À l’âge scolaire, du Cours Préparatoire à la classe de Troisième, donc pour moi les neuf années entre cinq ans et demi et quatorze ans, j’ai toujours fréquenté la seule école de la petite ville où vivait ma famille. Mais, lorsqu’en fin de Troisième, j’ai passé le Brevet concluant le premier cycle, j’avais épuisé toutes les possibilités de ce bled : aucun lycée, pas le moindre collège. J’étais contraint d’aller au chef-lieu du département pour continuer à m’enjoliver l’intellect, comme disait Montherlant ; et, bien sûr, en internat. Or tous les lycées de la ville, au nombre considérable de DEUX, n’avaient qu’un internat payant. Ma famille ne pouvait pas payer, car nous étions fauchés comme un champ de maïs après le passage de José Bové.

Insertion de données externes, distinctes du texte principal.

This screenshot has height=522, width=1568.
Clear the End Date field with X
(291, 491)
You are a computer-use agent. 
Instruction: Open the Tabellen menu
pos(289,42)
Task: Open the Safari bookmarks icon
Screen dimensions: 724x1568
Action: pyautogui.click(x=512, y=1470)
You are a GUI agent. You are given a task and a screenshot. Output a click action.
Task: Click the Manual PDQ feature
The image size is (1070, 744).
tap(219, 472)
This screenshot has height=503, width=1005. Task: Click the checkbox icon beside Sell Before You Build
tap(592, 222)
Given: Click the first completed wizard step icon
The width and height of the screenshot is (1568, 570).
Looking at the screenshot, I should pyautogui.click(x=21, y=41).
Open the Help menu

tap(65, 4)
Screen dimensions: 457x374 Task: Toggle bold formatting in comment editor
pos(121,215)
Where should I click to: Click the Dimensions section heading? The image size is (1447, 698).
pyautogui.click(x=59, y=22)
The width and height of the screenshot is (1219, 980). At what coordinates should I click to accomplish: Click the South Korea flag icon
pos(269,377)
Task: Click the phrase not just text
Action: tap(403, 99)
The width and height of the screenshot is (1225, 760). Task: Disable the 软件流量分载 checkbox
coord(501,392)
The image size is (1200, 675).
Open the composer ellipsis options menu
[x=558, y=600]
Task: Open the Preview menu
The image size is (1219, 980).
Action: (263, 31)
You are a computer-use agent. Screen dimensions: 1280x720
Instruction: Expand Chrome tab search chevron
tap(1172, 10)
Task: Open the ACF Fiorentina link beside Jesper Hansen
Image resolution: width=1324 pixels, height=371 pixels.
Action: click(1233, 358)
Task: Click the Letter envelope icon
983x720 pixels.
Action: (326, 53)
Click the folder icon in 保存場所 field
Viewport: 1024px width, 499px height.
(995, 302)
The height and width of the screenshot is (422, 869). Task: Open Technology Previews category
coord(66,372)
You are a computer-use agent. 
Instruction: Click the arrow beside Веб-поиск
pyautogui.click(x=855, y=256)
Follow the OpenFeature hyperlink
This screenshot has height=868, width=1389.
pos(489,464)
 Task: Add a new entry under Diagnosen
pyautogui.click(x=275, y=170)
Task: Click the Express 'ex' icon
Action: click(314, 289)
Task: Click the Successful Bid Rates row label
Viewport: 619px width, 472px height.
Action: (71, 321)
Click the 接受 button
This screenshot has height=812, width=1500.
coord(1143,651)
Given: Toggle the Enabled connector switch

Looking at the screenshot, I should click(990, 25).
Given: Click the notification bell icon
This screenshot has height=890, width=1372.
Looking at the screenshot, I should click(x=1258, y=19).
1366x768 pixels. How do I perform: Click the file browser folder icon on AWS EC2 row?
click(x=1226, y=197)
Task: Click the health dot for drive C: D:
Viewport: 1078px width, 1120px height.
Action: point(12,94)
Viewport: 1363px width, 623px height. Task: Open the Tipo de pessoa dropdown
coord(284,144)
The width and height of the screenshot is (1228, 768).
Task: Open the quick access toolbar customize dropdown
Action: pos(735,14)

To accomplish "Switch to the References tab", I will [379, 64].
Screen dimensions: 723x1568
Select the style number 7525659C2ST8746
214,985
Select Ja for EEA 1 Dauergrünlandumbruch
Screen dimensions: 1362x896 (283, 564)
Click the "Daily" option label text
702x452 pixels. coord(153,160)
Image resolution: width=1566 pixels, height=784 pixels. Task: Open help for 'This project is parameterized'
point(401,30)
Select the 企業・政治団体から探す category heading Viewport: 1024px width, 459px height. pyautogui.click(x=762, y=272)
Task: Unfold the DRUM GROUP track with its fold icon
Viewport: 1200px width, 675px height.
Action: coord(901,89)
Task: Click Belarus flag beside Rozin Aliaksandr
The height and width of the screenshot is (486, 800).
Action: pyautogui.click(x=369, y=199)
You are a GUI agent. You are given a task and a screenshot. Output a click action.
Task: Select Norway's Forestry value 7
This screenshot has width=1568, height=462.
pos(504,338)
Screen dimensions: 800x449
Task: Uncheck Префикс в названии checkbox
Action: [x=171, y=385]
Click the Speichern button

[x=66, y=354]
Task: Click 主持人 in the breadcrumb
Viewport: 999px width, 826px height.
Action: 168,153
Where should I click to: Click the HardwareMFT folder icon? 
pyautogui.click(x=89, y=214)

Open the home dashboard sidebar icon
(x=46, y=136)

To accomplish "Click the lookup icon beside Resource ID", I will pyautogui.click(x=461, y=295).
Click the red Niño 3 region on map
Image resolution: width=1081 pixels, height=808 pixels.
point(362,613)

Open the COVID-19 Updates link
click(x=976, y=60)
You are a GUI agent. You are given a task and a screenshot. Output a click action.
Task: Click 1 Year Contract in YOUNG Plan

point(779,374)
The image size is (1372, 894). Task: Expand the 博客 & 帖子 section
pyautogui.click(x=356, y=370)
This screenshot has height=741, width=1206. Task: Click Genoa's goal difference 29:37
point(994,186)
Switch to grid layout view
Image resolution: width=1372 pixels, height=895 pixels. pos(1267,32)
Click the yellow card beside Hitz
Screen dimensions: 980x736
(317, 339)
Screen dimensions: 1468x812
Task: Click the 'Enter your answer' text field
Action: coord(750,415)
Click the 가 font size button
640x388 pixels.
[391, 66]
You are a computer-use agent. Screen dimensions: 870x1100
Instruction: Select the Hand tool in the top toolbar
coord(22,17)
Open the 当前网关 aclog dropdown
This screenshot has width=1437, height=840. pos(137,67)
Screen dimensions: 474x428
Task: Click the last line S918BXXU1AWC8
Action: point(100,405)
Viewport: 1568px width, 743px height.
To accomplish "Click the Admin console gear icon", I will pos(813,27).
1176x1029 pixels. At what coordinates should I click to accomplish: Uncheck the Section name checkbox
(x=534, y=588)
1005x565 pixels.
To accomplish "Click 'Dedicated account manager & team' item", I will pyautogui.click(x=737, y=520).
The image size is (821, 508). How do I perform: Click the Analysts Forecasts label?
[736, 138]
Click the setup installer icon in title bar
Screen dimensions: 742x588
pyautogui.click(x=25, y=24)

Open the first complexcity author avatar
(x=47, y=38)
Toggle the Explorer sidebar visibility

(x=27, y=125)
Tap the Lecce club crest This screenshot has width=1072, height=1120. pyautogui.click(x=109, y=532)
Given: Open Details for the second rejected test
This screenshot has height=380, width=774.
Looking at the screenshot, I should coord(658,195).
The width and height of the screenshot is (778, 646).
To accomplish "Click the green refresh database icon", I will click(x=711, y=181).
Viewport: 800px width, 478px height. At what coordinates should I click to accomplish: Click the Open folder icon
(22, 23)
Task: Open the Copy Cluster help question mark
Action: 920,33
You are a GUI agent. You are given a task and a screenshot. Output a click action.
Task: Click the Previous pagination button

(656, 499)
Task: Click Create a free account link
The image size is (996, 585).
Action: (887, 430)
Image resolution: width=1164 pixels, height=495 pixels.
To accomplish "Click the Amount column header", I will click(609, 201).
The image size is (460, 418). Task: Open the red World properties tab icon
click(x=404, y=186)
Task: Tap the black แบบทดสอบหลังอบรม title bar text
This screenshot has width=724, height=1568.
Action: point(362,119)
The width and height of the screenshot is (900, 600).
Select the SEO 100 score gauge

Restait tout de même une modeste école, quatre classes de vingt élèves, où tout était gratuit, car c’était une école d’État : les études, l’hébergement en internat, la nourriture, et même la perspective d’une bourse... après trois ans de présence. Il fallait simplement réussir au concours d’entrée.
Passons, j’y ai réussi et j’ai été admis dans la classe de seconde. Ouf !
Oui, mais voilà, à peine reçu, je me suis vu présenter la douloureuse : on m’a mis en main la condition sine qua non, consistant à m’engager, par un contrat de dix ans, à travailler au service de l’État. En cas de démission de ma part avant l’échéance, j’étais contraint – donc on contraignait ma famille – à rembourser toutes les dépenses que le si cher État avait engagé pour me former à son service.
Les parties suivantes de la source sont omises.